▶ _WORK TO COMPLETE_
Reproduce the entries shown below only from the line with "Uncategorized (161, 2032)" down to the line with "October 2025 (148, 1366)", keeping both end lines and copying each one exactly.

START MATERIALS PROVIDED

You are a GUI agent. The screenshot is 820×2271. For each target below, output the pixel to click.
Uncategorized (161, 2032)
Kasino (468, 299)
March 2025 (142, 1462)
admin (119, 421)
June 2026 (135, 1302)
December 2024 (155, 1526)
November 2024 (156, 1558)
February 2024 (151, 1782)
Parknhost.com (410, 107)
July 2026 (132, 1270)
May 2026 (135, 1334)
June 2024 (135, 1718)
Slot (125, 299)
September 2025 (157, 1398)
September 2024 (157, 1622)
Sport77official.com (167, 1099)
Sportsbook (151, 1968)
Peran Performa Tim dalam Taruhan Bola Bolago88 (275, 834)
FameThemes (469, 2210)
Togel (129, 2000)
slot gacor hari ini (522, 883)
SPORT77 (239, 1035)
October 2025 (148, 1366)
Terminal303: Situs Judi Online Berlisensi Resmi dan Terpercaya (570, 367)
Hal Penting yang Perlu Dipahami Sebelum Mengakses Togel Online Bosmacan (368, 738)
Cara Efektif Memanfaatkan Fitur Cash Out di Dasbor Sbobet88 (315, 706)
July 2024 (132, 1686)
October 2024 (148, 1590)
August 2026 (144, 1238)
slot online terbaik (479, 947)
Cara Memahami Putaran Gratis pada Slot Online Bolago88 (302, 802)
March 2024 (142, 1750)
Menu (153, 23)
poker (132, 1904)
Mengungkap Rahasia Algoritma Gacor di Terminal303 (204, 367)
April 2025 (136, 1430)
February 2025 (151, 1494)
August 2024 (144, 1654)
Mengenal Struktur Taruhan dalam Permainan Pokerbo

END MATERIALS PROVIDED
START MATERIALS PROVIDED

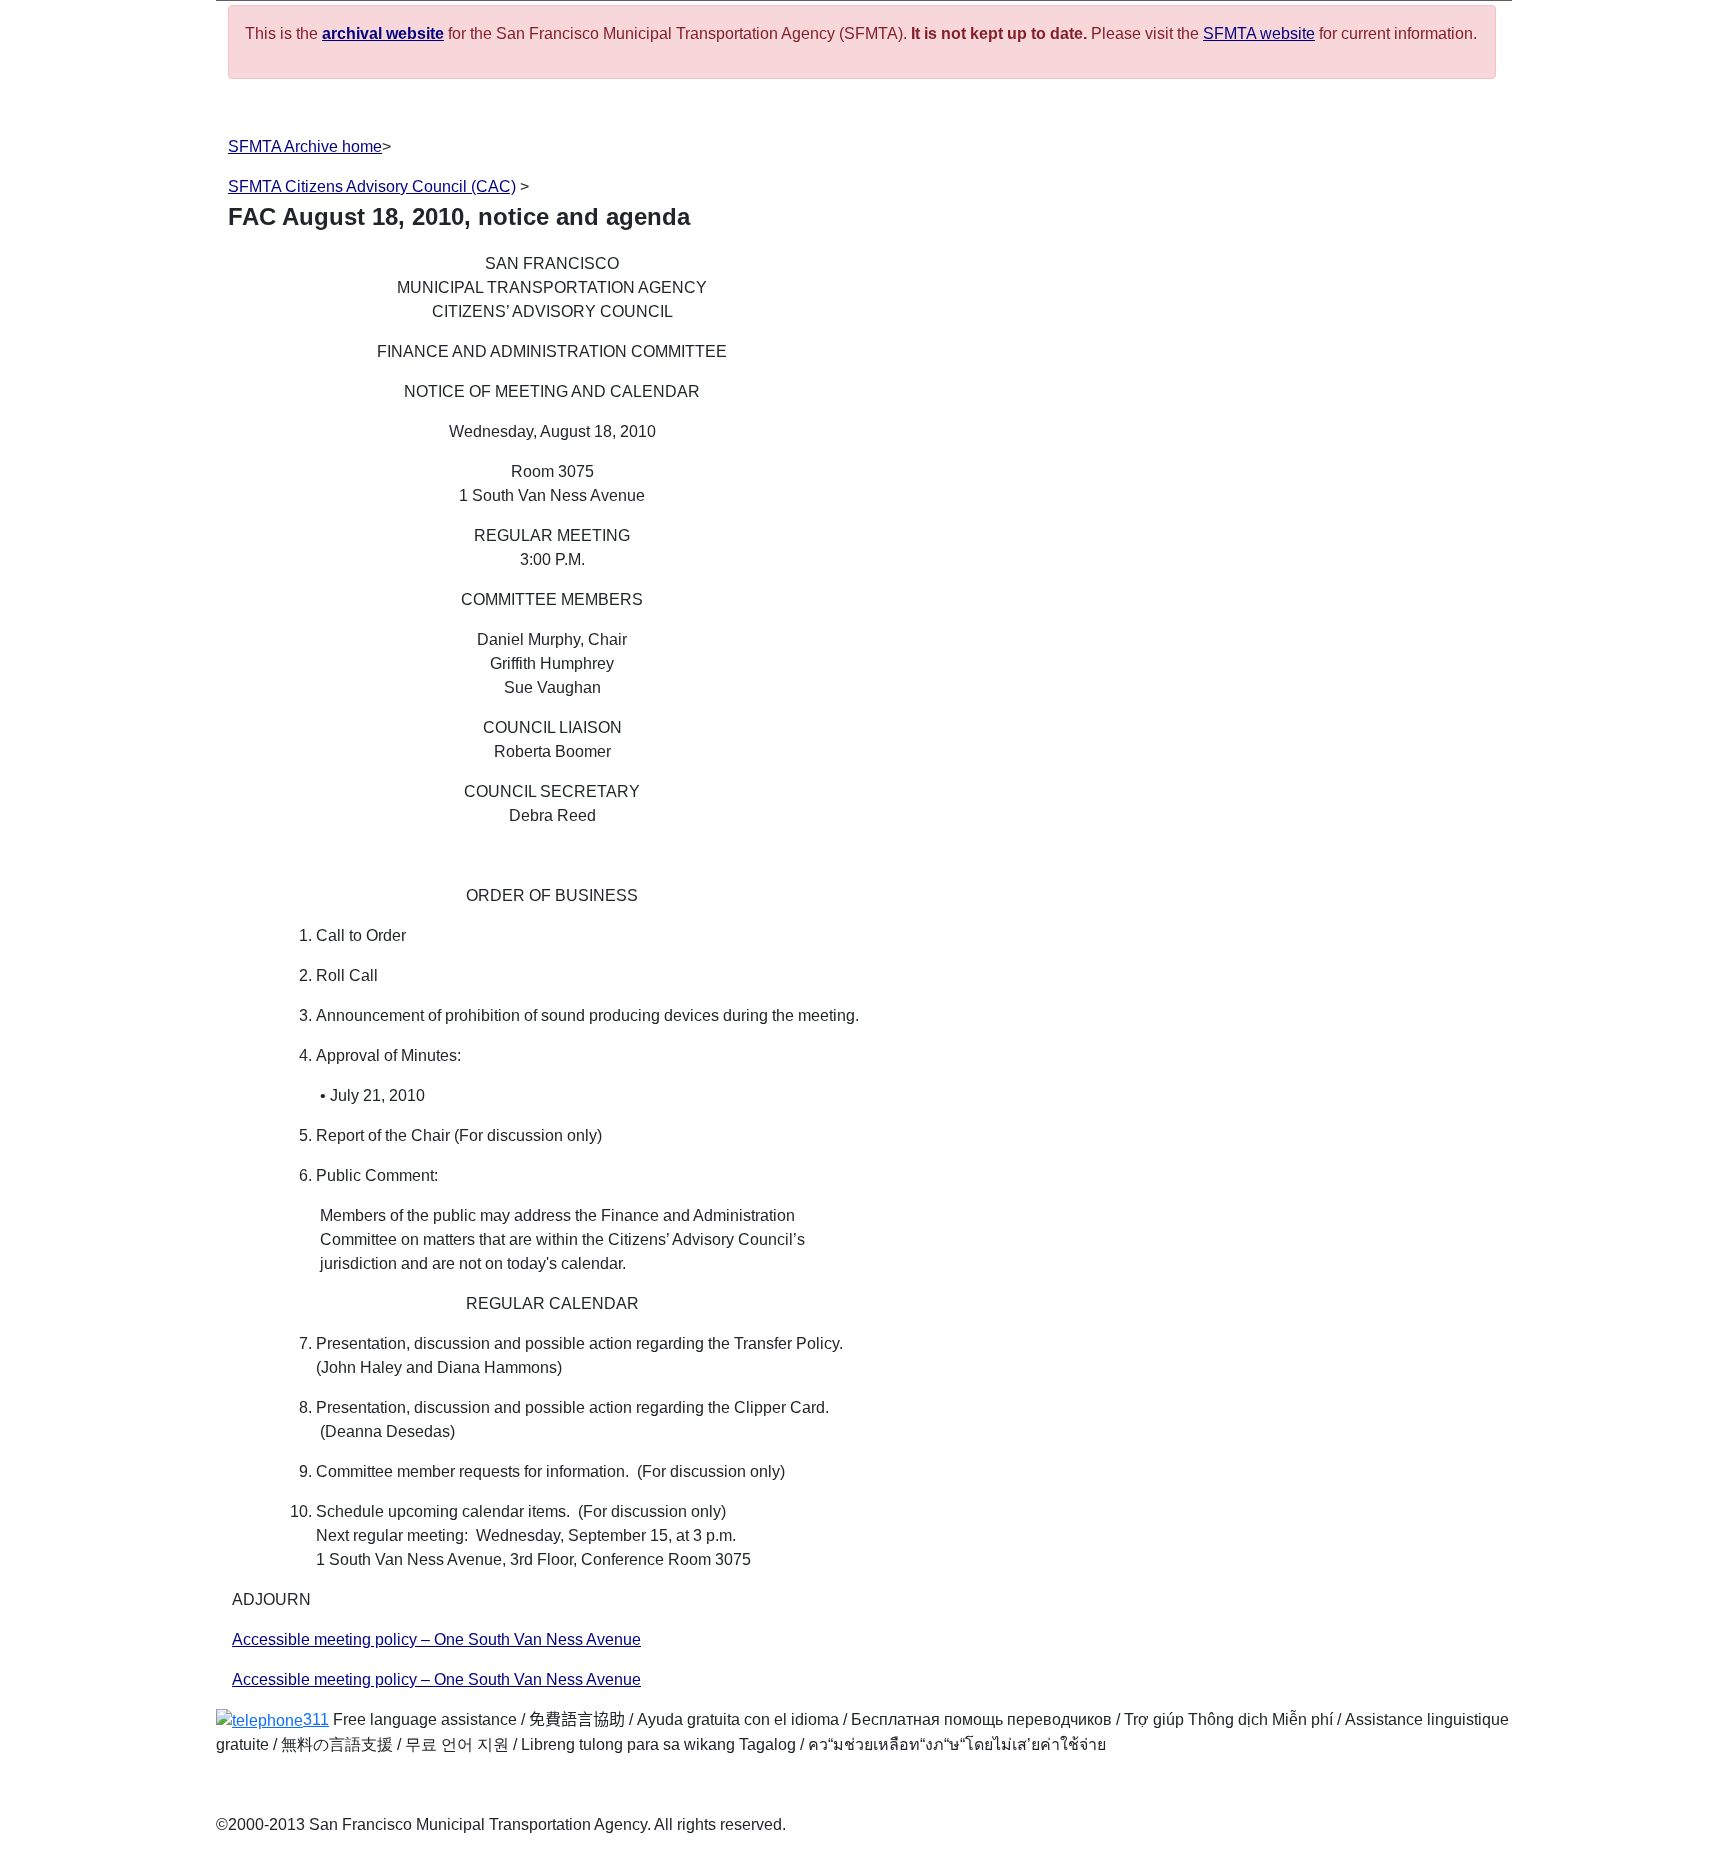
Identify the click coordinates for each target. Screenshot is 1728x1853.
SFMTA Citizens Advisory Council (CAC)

END MATERIALS PROVIDED

▶ _RESPONSE TO THE EXERCISE_
Uncategorized (161, 2032)
Kasino (468, 299)
March 2025 (142, 1462)
admin (119, 421)
June 2026 (135, 1302)
December 2024 (155, 1526)
November 2024 (156, 1558)
February 2024 (151, 1782)
Parknhost.com (410, 107)
July 2026 (132, 1270)
May 2026 (135, 1334)
June 2024 (135, 1718)
Slot (125, 299)
September 2025 (157, 1398)
September 2024 (157, 1622)
Sport77official.com (167, 1099)
Sportsbook (151, 1968)
Peran Performa Tim dalam Taruhan Bola Bolago88 (275, 834)
FameThemes (469, 2210)
Togel (129, 2000)
slot gacor hari ini (522, 883)
SPORT77 (239, 1035)
October 2025 (148, 1366)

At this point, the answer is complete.